[MATERIAL FOR THE TASK Boundary: Start]

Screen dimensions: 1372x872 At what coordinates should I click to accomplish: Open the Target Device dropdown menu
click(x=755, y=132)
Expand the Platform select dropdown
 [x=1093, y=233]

[MATERIAL FOR THE TASK Boundary: End]
[MATERIAL FOR THE TASK Boundary: Start]

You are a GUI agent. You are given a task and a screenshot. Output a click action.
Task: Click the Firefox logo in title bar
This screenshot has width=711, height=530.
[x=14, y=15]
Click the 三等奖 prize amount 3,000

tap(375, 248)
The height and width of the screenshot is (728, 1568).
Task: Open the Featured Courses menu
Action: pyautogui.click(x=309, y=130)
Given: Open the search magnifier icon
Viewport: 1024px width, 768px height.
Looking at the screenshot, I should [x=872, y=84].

[MATERIAL FOR THE TASK Boundary: End]

WORK ORDER >> Copy out each line of the data above, exactly, if it lies between the line holding "You are a GUI" and the line holding "Given: Open the search magnifier icon", inclusive; copy no other line.

ANSWER >>
You are a GUI agent. You are given a task and a screenshot. Output a click action.
Task: Click the Firefox logo in title bar
This screenshot has width=711, height=530.
[x=14, y=15]
Click the 三等奖 prize amount 3,000

tap(375, 248)
The height and width of the screenshot is (728, 1568).
Task: Open the Featured Courses menu
Action: pyautogui.click(x=309, y=130)
Given: Open the search magnifier icon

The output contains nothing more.